# AIM
Pull out each line of the listing that contains the string "value". Case counts.

# DATA EXCERPTS
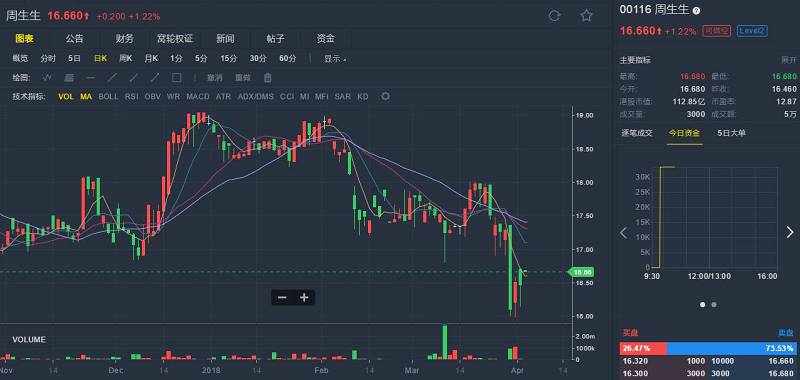Viewport: 800px width, 380px height.
Task: Click the refresh icon near the star
Action: click(x=555, y=16)
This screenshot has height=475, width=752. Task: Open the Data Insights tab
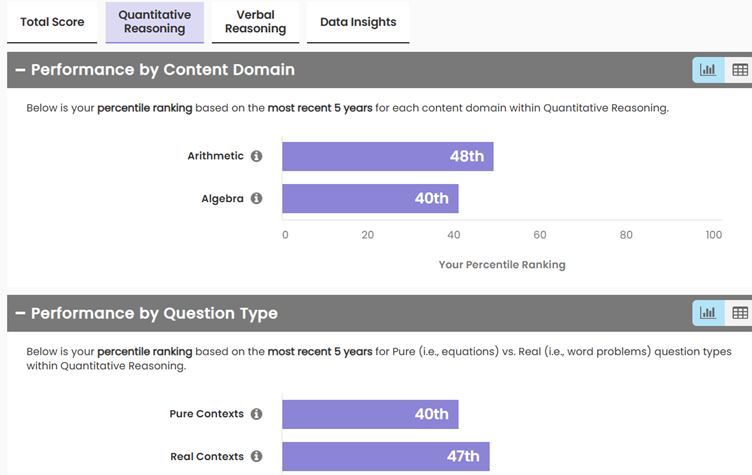click(358, 22)
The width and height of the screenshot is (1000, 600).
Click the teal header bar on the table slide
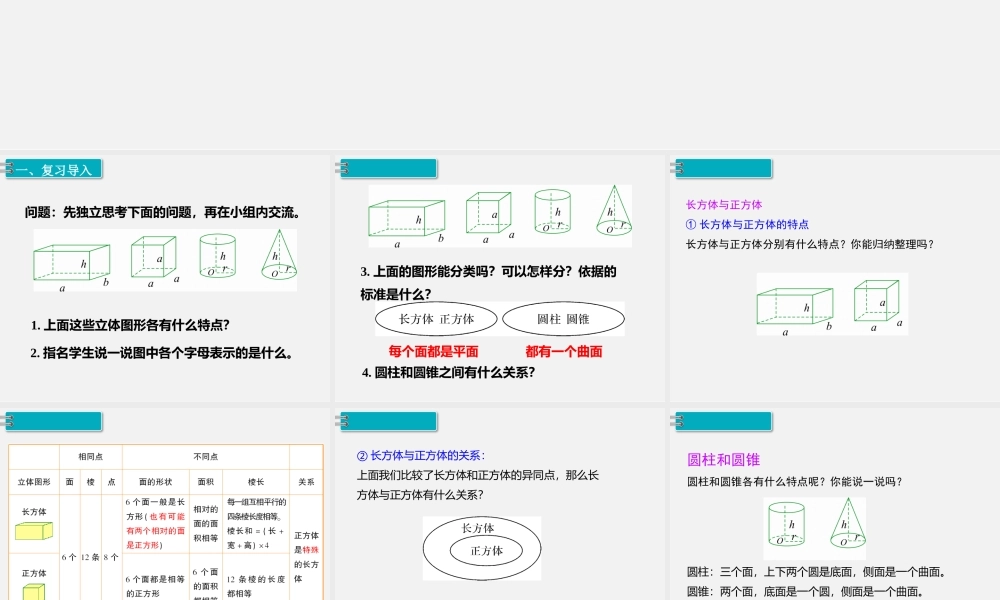point(55,421)
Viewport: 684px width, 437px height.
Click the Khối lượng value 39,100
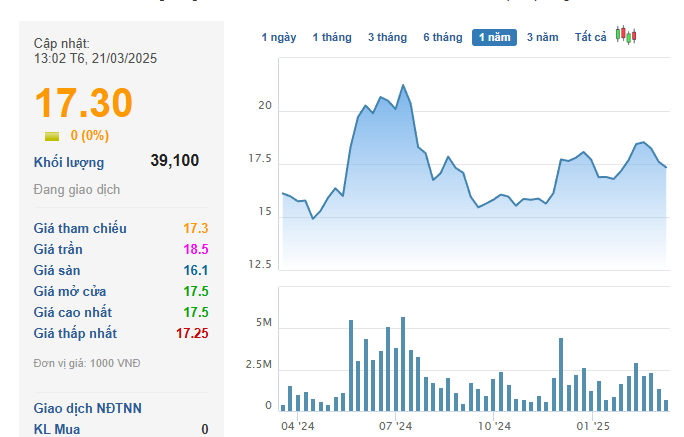tap(175, 160)
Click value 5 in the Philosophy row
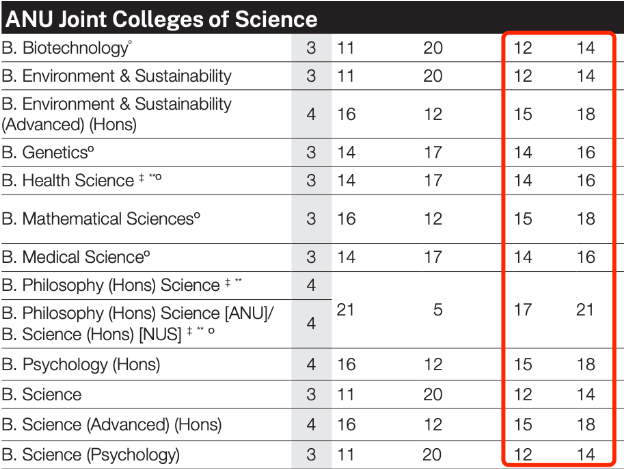 pos(438,310)
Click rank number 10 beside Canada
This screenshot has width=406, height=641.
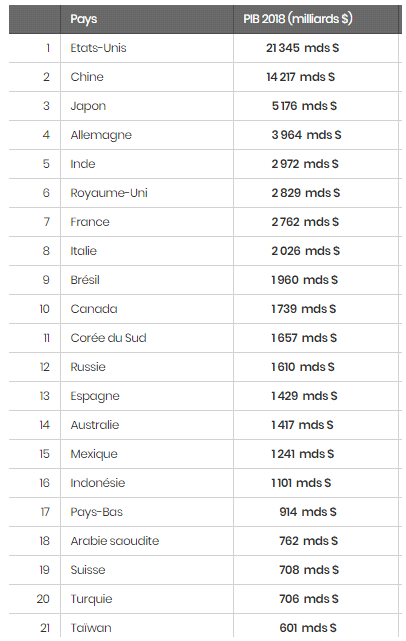coord(45,309)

# REPLY
Click the Khối lượng value 39,100
Click value 5 in the Philosophy row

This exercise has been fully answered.